_Required tasks_.
(A) Reproduce the car dealer tricks article word for word from "Auto dealers have" to "clueless car shopper.".
(B) Pick up the article on auto dealer tricks where it stops and keep writing it.

_Source excerpt_.
8 tricks up your auto dealer’s sleeve

Dollar bill shaped like a car with quarters for wheels

Auto dealers have lots of ways to make the most off of every sale.

Everything from interest rate markups and dealer add-ons to longer and longer loans can drive up the cost buying a new car or truck.

If you're not careful, you can wind up paying more to buy and finance a new car or truck than you really need to.

That's a total waste of money for anyone trying to build financial security for themselves and their families. Look out for these 8 well-known tricks when you visit the showroom.

Dealer trick 1. Preying on your lack of information

There's nothing a salesperson loves more than a clueless car shopper.

You can't negotiate a fair price for a vehicle when you don't know what that price should be.

Before taking off for the dealership, go to Edmunds.com and Kelley Blue Book to find the average transaction price for the car or truck you want to buy.

Or add the Edmunds or Kelley app to your smartphone and punch in the model, trim level, equipment packages and other options listed on the window sticker for any car on the lot.

Either way, you'll know what car buyers are actually paying for the ride you're considering, and it's usually hundreds, and often thousands, of dollars less than suggested retail value posted on the window.

You want to be the smart shopper who pays a little less than the average transaction price.

Dealer trick 2. Making it all about the monthly payment

Salespeople often ask potential buyers what's the biggest monthly payment they can afford.

With that number in hand, they'll calculate the most you can possibly spend and still hit that monthly payment by dragging out the loan for as long as possible.

He or she will then show you cars and trucks in that price range, which is often higher than what you wanted to spend, while reassuring you that a better ride is well within your budget.

Let's say you came in to buy a compact sedan that cost about $20,000 but let slip that you could afford a payment of $450 a month.

The salesperson immediately recognizes that a 60- or 72-month loan would allow you to buy a $25,000 midsize sedan while keeping your payment at about $450 a month — and that is what he or she will try to sell you.

The bigger sticker price, and longer loan, both mean more money for the dealership.

_Data shown_.

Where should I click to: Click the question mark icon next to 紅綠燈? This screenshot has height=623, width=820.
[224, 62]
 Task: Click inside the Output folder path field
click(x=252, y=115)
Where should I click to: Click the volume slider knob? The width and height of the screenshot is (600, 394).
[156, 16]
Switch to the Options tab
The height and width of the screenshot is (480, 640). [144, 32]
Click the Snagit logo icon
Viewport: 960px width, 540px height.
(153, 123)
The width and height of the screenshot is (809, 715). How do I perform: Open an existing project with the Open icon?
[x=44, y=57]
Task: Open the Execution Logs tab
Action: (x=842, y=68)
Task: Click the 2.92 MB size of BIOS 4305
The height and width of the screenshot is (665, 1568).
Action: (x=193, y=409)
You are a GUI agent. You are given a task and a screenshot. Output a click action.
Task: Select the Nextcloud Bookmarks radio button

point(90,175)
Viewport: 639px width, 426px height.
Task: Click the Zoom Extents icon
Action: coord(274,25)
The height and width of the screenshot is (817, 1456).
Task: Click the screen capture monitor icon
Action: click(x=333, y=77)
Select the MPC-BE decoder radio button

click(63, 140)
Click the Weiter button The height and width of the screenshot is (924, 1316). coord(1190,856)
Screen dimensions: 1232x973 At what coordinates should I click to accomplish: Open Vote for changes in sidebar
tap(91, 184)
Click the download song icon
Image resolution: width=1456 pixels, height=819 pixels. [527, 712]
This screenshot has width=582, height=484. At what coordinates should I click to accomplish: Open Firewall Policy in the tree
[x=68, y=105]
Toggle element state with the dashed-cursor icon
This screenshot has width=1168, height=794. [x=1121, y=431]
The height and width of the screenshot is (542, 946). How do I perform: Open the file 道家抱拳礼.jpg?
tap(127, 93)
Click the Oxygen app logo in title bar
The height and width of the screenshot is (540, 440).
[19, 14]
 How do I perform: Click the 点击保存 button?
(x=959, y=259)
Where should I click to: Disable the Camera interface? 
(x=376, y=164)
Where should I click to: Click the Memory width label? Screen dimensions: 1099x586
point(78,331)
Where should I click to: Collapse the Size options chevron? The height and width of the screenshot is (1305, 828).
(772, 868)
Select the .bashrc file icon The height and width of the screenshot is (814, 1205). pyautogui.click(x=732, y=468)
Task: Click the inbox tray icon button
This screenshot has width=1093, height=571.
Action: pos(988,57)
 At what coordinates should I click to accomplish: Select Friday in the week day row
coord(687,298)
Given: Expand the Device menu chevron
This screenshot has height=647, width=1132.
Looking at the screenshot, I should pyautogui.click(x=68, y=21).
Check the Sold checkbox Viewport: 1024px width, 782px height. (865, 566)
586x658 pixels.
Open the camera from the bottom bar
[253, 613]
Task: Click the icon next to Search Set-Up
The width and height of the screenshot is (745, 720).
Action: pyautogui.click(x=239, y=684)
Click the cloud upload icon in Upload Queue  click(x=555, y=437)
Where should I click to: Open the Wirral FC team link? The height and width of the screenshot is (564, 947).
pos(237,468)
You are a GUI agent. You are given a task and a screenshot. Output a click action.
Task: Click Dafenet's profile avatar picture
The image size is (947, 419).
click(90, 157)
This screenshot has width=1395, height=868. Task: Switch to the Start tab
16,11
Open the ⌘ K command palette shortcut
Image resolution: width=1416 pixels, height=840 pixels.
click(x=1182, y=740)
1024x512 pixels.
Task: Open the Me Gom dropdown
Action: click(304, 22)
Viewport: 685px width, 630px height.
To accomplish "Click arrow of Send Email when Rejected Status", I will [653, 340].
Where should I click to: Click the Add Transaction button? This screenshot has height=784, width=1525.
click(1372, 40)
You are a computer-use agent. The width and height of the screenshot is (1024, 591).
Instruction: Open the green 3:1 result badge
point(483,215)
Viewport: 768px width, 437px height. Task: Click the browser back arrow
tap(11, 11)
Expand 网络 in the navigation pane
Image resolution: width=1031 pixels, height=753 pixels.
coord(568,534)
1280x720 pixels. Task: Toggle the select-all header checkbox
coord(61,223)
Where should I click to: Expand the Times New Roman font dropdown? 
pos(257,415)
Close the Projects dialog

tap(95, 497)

_Solved tasks_.
(A)
Auto dealers have lots of ways to make the most off of every sale.

Everything from interest rate markups and dealer add-ons to longer and longer loans can drive up the cost buying a new car or truck.

If you're not careful, you can wind up paying more to buy and finance a new car or truck than you really need to.

That's a total waste of money for anyone trying to build financial security for themselves and their families. Look out for these 8 well-known tricks when you visit the showroom.

Dealer trick 1. Preying on your lack of information

There's nothing a salesperson loves more than a clueless car shopper.

(B)
Use the 20/4/10 rule to see what you can really afford.

It says you should put down at least 20% on a vehicle, finance it for no more than four years and not spend more than 10% of your monthly income on your auto expenses, including your note, maintenance and insurance.

Here's how to put that rule to use before you go car shopping and come up with a purchase price that won't drain your checking account every month – and then stick to it.

Dealer trick 3. Imposing finance charge markups

You've picked the car you want to buy, and now the finance manager is searching his computer for the best deal on a loan.

But the dealership is not required to tell you the cheapest loan you've qualified for and can legally pad the interest rate with a couple percentage points for themselves.

Let's say the bank or finance company says you're eligible for a 5% loan, but the finance manager tells you 7%.

On a $22,000 five-year loan, that extra 2% will add an extra $1,277 to your payments.

The lender is in cahoots with the dealer. It collects the extra money, keeps half for itself and sends the other half back to the dealer.

While this is quite legal, the U.S. Justice Department and the Consumer Financial Protection Bureau have been investigating whether dealers and lenders are prone to discriminate against women and minorities by adding markups to their loans more often.

Dealer trick 4. Making deceptive payoff promises

Let’s say you’re looking to buy a new car but still have a balance on your current car loan.

To close the deal, a salesperson will often promise: “We’ll pay off your loan no matter how much you owe.”

Most dealers will make up for that loss by charging more for your new ride, offering less on your trade-in and imposing a finance charge markup.

But unscrupulous showrooms pay off your old loan, just as they promised, then secretly add that amount to your new loan.

To get away with that, they're counting on you to focus on the monthly payment and ignore the total amount you’re financing.

Initially you might have been told that your monthly payment would be around $400, which is what it would be if you financed $20,000 over 60 months at 6%.

When you sit down to sign the papers, the finance manager points to the monthly payment line and, sure enough, it's $397.

What you don't see is that the dealer added that $4,000 payoff to the balance on your loan and financed that $24,000 over 72 months, committing you to pay on that car for an additional year.

Dealer trick 5. Pushing you to lease

Some salespeople may steer you to leasing because it may get you a new vehicle at less than half the monthly payment it would cos to buy.

The problem is, you'll still be making years of monthly payments at the end of which you will own nothing.

If you need to lease a car to "afford' it, you probably can't afford it in the first place.

Read our story about why leasing is a bad deal.

Dealer trick 6. Saying the deal is only good now.

Salespeople love to pressure buyers for quick sales with things like "the deal is only good today."

It's a common tactic to prevent you from checking other dealerships or having second thoughts. They're worried if you leave the lot, you won't come back.

Chances are you'll get the same deal if you return.

The one exception would be around the end of the month when incentives provided by the car companies — rebates and discount loans — often expire.

Click here to find all of the current automaker incentives and exactly how long they last.

You don't want to make impulse decisions or be pressured on such a big purchase anyway.

Don't be scared to sleep on it.

Dealer trick 7. Trotting out the old bait-and-switch

You see an ad for a great price on a car you've been considering.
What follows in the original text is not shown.